> **Data extract**
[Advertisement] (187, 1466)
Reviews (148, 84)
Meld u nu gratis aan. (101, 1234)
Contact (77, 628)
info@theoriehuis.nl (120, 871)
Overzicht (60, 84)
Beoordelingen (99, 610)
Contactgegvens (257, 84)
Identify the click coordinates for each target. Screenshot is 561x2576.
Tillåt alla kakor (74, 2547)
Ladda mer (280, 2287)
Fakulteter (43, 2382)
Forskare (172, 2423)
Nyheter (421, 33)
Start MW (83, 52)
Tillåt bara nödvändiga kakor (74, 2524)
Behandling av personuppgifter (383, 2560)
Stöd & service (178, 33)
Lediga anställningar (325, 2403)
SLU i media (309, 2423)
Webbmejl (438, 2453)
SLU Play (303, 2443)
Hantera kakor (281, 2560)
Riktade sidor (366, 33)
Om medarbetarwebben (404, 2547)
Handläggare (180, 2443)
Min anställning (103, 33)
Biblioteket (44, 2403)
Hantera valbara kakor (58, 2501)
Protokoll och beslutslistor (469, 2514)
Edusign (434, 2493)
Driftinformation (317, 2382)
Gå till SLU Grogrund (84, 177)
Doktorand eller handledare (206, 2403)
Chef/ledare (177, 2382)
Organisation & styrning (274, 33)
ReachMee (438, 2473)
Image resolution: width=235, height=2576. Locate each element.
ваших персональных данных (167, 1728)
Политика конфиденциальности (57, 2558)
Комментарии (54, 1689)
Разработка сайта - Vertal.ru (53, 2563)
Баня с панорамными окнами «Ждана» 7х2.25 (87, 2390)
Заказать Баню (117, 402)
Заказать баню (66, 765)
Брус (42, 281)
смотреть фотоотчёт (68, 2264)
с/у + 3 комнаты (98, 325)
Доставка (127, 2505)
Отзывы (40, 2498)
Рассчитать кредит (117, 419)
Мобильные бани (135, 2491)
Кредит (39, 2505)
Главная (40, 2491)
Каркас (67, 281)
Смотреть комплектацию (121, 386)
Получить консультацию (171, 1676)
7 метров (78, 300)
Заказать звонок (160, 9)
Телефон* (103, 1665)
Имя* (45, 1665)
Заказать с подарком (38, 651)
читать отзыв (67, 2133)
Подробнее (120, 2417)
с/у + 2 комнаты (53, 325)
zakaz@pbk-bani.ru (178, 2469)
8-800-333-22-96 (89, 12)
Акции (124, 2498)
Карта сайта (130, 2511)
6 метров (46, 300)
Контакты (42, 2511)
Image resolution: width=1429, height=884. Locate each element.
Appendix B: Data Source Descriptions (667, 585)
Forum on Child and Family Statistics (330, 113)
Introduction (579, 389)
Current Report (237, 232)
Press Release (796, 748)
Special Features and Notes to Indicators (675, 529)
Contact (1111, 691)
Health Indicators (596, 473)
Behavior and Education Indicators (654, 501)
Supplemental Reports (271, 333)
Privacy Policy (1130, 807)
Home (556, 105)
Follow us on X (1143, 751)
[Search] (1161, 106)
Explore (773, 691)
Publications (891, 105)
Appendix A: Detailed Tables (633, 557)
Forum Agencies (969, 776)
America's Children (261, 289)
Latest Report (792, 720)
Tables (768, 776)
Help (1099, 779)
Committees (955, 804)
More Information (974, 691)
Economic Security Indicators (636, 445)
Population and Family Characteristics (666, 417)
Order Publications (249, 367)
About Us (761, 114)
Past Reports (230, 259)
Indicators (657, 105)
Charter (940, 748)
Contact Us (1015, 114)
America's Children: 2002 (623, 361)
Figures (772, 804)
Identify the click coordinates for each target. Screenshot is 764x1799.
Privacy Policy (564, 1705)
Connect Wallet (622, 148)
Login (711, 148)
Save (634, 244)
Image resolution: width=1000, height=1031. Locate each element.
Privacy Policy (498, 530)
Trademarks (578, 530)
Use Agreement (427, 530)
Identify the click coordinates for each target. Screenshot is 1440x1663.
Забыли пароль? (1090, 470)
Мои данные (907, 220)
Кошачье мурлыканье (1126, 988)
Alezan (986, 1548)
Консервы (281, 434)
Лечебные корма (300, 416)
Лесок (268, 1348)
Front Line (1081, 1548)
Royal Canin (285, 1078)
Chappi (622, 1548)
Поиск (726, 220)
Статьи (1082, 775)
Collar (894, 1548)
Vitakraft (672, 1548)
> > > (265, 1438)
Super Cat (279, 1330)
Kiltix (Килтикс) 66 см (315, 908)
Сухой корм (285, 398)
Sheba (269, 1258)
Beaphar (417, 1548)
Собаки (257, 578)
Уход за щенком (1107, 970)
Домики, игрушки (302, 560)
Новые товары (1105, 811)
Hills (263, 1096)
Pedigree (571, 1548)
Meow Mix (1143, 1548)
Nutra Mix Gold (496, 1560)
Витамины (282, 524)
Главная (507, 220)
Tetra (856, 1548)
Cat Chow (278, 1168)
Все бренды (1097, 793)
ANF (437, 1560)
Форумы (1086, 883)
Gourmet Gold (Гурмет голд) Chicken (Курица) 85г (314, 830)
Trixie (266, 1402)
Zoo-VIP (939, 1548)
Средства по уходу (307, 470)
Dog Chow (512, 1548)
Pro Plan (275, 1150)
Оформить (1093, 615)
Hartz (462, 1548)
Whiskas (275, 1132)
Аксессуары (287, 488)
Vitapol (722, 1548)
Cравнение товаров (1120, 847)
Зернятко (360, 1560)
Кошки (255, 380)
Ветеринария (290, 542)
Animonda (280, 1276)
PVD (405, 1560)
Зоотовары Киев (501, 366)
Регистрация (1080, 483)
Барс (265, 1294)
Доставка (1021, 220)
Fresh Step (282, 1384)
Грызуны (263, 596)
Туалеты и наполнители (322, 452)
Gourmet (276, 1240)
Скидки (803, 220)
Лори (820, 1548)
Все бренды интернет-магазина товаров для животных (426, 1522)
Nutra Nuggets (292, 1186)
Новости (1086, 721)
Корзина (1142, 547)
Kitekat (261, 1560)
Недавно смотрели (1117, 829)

> **Direction**
Reproduce all of the material above, line for line, with no changes.

> **Task response**
[Advertisement] (187, 1466)
Reviews (148, 84)
Meld u nu gratis aan. (101, 1234)
Contact (77, 628)
info@theoriehuis.nl (120, 871)
Overzicht (60, 84)
Beoordelingen (99, 610)
Contactgegvens (257, 84)
Identify the click coordinates for each target. Screenshot is 561x2576.
Tillåt alla kakor (74, 2547)
Ladda mer (280, 2287)
Fakulteter (43, 2382)
Forskare (172, 2423)
Nyheter (421, 33)
Start MW (83, 52)
Tillåt bara nödvändiga kakor (74, 2524)
Behandling av personuppgifter (383, 2560)
Stöd & service (178, 33)
Lediga anställningar (325, 2403)
SLU i media (309, 2423)
Webbmejl (438, 2453)
SLU Play (303, 2443)
Hantera kakor (281, 2560)
Riktade sidor (366, 33)
Om medarbetarwebben (404, 2547)
Handläggare (180, 2443)
Min anställning (103, 33)
Biblioteket (44, 2403)
Hantera valbara kakor (58, 2501)
Protokoll och beslutslistor (469, 2514)
Edusign (434, 2493)
Driftinformation (317, 2382)
Gå till SLU Grogrund (84, 177)
Doktorand eller handledare (206, 2403)
Chef/ledare (177, 2382)
Organisation & styrning (274, 33)
ReachMee (438, 2473)
Image resolution: width=235, height=2576. Locate each element.
ваших персональных данных (167, 1728)
Политика конфиденциальности (57, 2558)
Комментарии (54, 1689)
Разработка сайта - Vertal.ru (53, 2563)
Баня с панорамными окнами «Ждана» 7х2.25 (87, 2390)
Заказать Баню (117, 402)
Заказать баню (66, 765)
Брус (42, 281)
смотреть фотоотчёт (68, 2264)
с/у + 3 комнаты (98, 325)
Доставка (127, 2505)
Отзывы (40, 2498)
Рассчитать кредит (117, 419)
Мобильные бани (135, 2491)
Кредит (39, 2505)
Главная (40, 2491)
Каркас (67, 281)
Смотреть комплектацию (121, 386)
Получить консультацию (171, 1676)
7 метров (78, 300)
Заказать звонок (160, 9)
Телефон* (103, 1665)
Имя* (45, 1665)
Заказать с подарком (38, 651)
читать отзыв (67, 2133)
Подробнее (120, 2417)
с/у + 2 комнаты (53, 325)
zakaz@pbk-bani.ru (178, 2469)
8-800-333-22-96 (89, 12)
Акции (124, 2498)
Карта сайта (130, 2511)
6 метров (46, 300)
Контакты (42, 2511)
Image resolution: width=1429, height=884. Locate each element.
Appendix B: Data Source Descriptions (667, 585)
Forum on Child and Family Statistics (330, 113)
Introduction (579, 389)
Current Report (237, 232)
Press Release (796, 748)
Special Features and Notes to Indicators (675, 529)
Contact (1111, 691)
Health Indicators (596, 473)
Behavior and Education Indicators (654, 501)
Supplemental Reports (271, 333)
Privacy Policy (1130, 807)
Home (556, 105)
Follow us on X (1143, 751)
[Search] (1161, 106)
Explore (773, 691)
Publications (891, 105)
Appendix A: Detailed Tables (633, 557)
Forum Agencies (969, 776)
America's Children (261, 289)
Latest Report (792, 720)
Tables (768, 776)
Help (1099, 779)
Committees (955, 804)
More Information (974, 691)
Economic Security Indicators (636, 445)
Population and Family Characteristics (666, 417)
Order Publications (249, 367)
About Us (761, 114)
Past Reports (230, 259)
Indicators (657, 105)
Charter (940, 748)
Contact Us (1015, 114)
America's Children: 2002 (623, 361)
Figures (772, 804)
Identify the click coordinates for each target. Screenshot is 764x1799.
Privacy Policy (564, 1705)
Connect Wallet (622, 148)
Login (711, 148)
Save (634, 244)
Image resolution: width=1000, height=1031. Locate each element.
Privacy Policy (498, 530)
Trademarks (578, 530)
Use Agreement (427, 530)
Identify the click coordinates for each target. Screenshot is 1440x1663.
Забыли пароль? (1090, 470)
Мои данные (907, 220)
Кошачье мурлыканье (1126, 988)
Alezan (986, 1548)
Консервы (281, 434)
Лечебные корма (300, 416)
Лесок (268, 1348)
Front Line (1081, 1548)
Royal Canin (285, 1078)
Chappi (622, 1548)
Поиск (726, 220)
Статьи (1082, 775)
Collar (894, 1548)
Vitakraft (672, 1548)
> > > (265, 1438)
Super Cat (279, 1330)
Kiltix (Килтикс) 66 см (315, 908)
Сухой корм (285, 398)
Sheba (269, 1258)
Beaphar (417, 1548)
Собаки (257, 578)
Уход за щенком (1107, 970)
Домики, игрушки (302, 560)
Новые товары (1105, 811)
Hills (263, 1096)
Pedigree (571, 1548)
Meow Mix (1143, 1548)
Nutra Mix Gold (496, 1560)
Витамины (282, 524)
Главная (507, 220)
Tetra (856, 1548)
Cat Chow (278, 1168)
Все бренды (1097, 793)
ANF (437, 1560)
Форумы (1086, 883)
Gourmet Gold (Гурмет голд) Chicken (Курица) 85г (314, 830)
Trixie (266, 1402)
Zoo-VIP (939, 1548)
Средства по уходу (307, 470)
Dog Chow (512, 1548)
Pro Plan (275, 1150)
Оформить (1093, 615)
Hartz (462, 1548)
Whiskas (275, 1132)
Аксессуары (287, 488)
Vitapol (722, 1548)
Cравнение товаров (1120, 847)
Зернятко (360, 1560)
Кошки (255, 380)
Ветеринария (290, 542)
Animonda (280, 1276)
PVD (405, 1560)
Зоотовары Киев (501, 366)
Регистрация (1080, 483)
Барс (265, 1294)
Доставка (1021, 220)
Fresh Step (282, 1384)
Грызуны (263, 596)
Туалеты и наполнители (322, 452)
Gourmet (276, 1240)
Скидки (803, 220)
Лори (820, 1548)
Все бренды интернет-магазина товаров для животных (426, 1522)
Nutra Nuggets (292, 1186)
Новости (1086, 721)
Корзина (1142, 547)
Kitekat (261, 1560)
Недавно смотрели (1117, 829)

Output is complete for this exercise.